Excerpt provided:
----

Elizabeth Gertrude Stern (Feb 14, 1889 – Jan 9, 1954) was an American author, journalist, and essayist. She also wrote under the pen names Leah Morton, Eleanor Morton, and E. G. Stern.

Education

Elizabeth Gertrude Stern earned her B.A. from the University of Pittsburgh in 1911.

Family life

In 1911 Elizabeth Gertrude Stern married penologist, Leon Thomas Stern (1887–1980). They worked closely together, and co-authored the book "A Friend in Court" published in 1923 by the Macmillan Company. They had two sons, Thomas Leon Stern born in 1913, and Richard LeFevre, born in 1921. She died in Philadelphia in January 1954 at the age of 64. She was survived by her husband, Leon, who lived until 1980.

Quotations
"I remember looking down at the face of my father, beautiful and still in death, and for a brief, terrible moment feeling my heart rise up--surely it was in a strange, suffocating relief?--as the realization came to me: "Now I am free!" All my life, for 29 years, he had stood like an image of fine-carved stone, immovable, unbending, demanding that I submit my will and my thought, my every act in life, to the creed he represented. His creed was that of Judaism, brought to the 20th century from the 15th, and held with an intensity and a passionate faith that would destroy everything in his life, the very happiness of his children, that it might not be, in one small observance, unhonored." --"I am a Woman and a Jew" by Elizabeth Gertrude Stern (pseud. Leah Morton) 1926 

“I ardently believe in pretending. I council the young – and the old as well—not to say frankly what they are. I believe, deeply, in having all the pleasant make-believe we can build about ourselves. And I believe this because I know the imaginary person any of us presents must be a shield before oneself. The pretended image we offer is a mask put up naively in front of our faces—as old mimes in Greek plays held their masks of tragedy and comedy, beauty and splendor and shame, quite candidly before their faces, spectators looking on. The audience knew the player undertook his part and the mask fitted the part and that was all that was asked.” --"Not All Laughter" by Elizabeth Gertrude Stern (pseud. Eleanor Morton) 1937

Foreword by Theodore Roosevelt

In 1916 Elizabeth Gertrude Stern's Essay, "My Mother and I," was published in the Ladies' Home Journal. The piece includes a foreword by President Theodore Roosevelt.

"Sagamore Hill.--
This is a really note-worthy story-- a profoundly touching story-- of the Americanization of a young girl, who between babyhood and young womanhood leaps over a space which in all cultural and humanizing essentials is far more important than the distance painfully traversed by her fore-fathers during the preceding thousand years. When we tend to grow disheartened over some of the developments of our American civilization, it is well worth while seeing what this same civilization holds for starved and eager souls who have elsewhere been denied what here we hold to be, as a matter of course, rights free to all-- although we do not, as we should do, make these rights accessible to all who are willing with resolute earnestness to strive for them. I must cordially commend this story."—Theodore Roosevelt.

----

Extracted information:
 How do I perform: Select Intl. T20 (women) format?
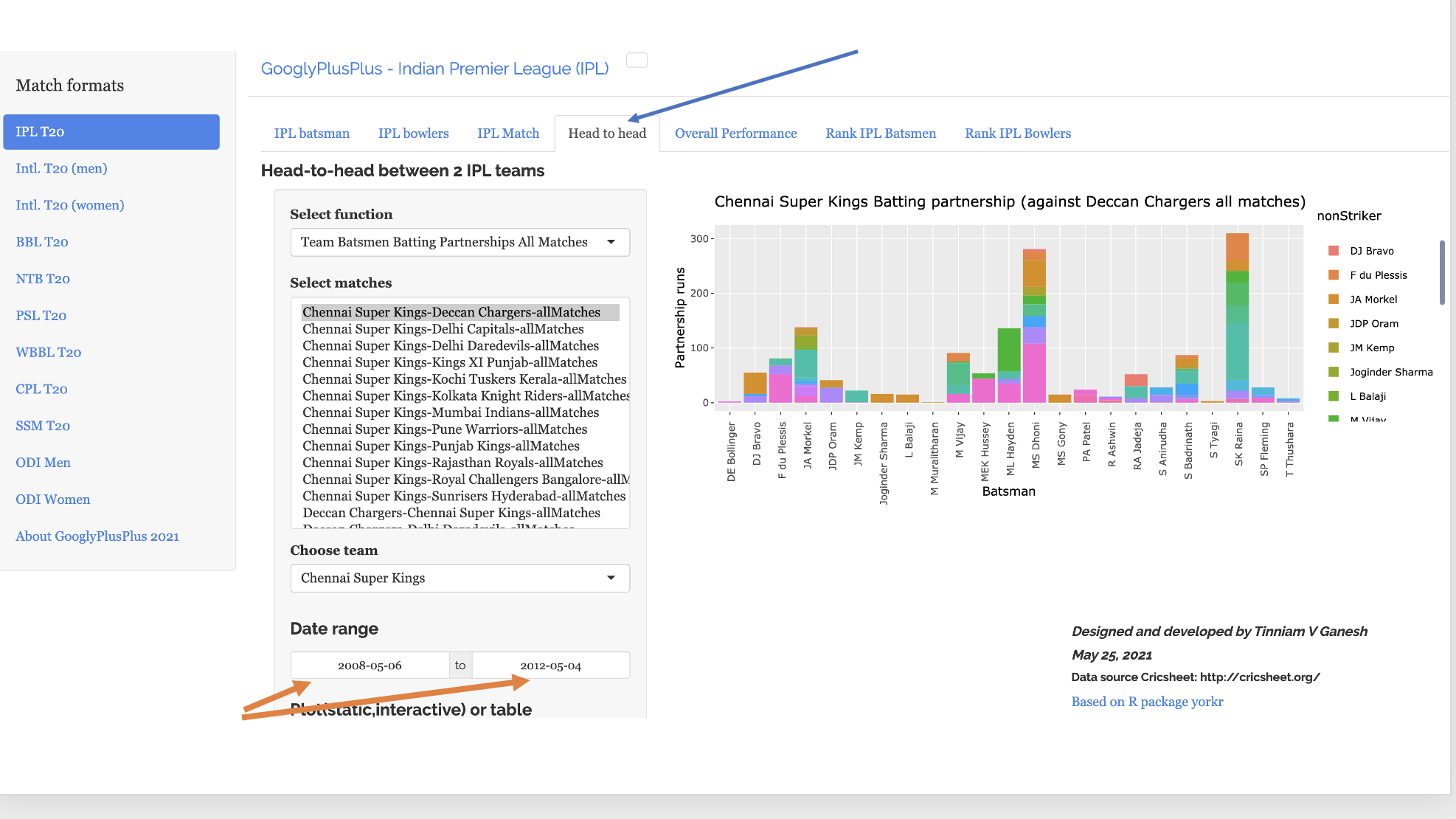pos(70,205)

----

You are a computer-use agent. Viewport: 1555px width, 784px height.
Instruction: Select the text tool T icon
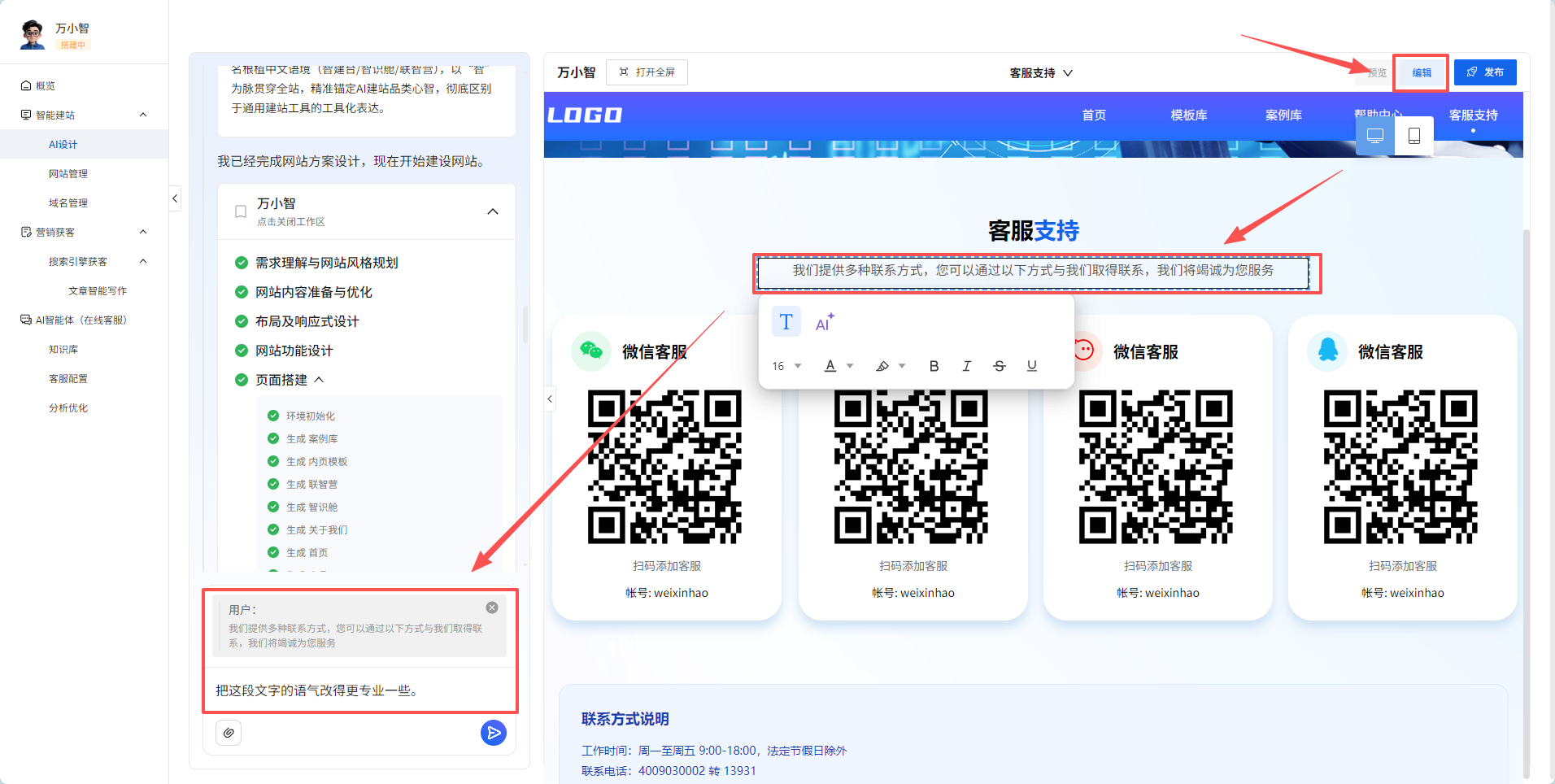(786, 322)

----

To do:
1 > According to the biographical text about Elizabeth Gertrude Stern, which company published "A Friend in Court" in 1923?
2 > Carry on the biographical text about Elizabeth Gertrude Stern, starting right after its final sentence.

Responses per task:
1 > The Macmillan Company published it.

2 >
In Aviva F. Taubenfeld's book, "Rough Writing: Ethnic Authorship in Theodore Roosevelt’s America," Taubenfeld questions why a relatively unknown author such as Stern should receive such a strong recommendation from the president. Taubenfeld suggests that Roosevelt may have championed Stern's story as part of an ongoing campaign to advance his own ideological goals via popular media. Taubenfeld writes "Roosevelt's patronage of Elizabeth Stern's story provides a crucial link between his simultaneous desires to remake the American woman and home and to Americanize the foreigner".

In popular culture
Elizabeth Gertrude Stern is a character in Eve Merriam's play, "Out of Our Father's House," based on Merriam's book "Growing Up Female in America". The play takes place in the 1910s and features six women, "a schoolgirl-- founder of the Women's Suffrage Movement, an astronomer, a labor organizer, a minister, a doctor and a woman from the Jewish ghetto." The play was televised as PBS's Great Performances: "Out of Our Father's House", in 1978, with the role of Elizabeth Gertrude Stern played by actress Dianne Wiest.

Works

My Mother and I (with foreword by Theodore Roosevelt) (1917) Full Text On-line
A Friend at Court, with L.T. Stern (1923)
I Am a Woman—and a Jew (1926; reprint 1969, 1986)
 This Ecstasy (1927)
 A Marriage Was Made (1928)
 When Love Comes to Woman (1929)
 Gambler’s Wife (1931)
 Not All Laughter: A Mirror to Our Times (1937)
 Memories: The Life of Margaret McAvoy Scott (1943)
 Josiah White: Prince of Pioneers (1947)
 The Women Behind Gandhi (1953)

References

External links 
Jewish Women's Archive
My Jewish Learning
Writing Our Lives: Autobiographies of American Jews, 1890-1990  edited by Steven Joel Rubin
"Growing Up Female in America: Ten Lives" edited by Eve Merriam
"Rough Writing: Ethnic Authorship in Theodore Roosevelt's America" by Aviva F. Taubenfeld
"Out of Our Father's House" a play based on Eve Merriam's "Growing Up Female in America"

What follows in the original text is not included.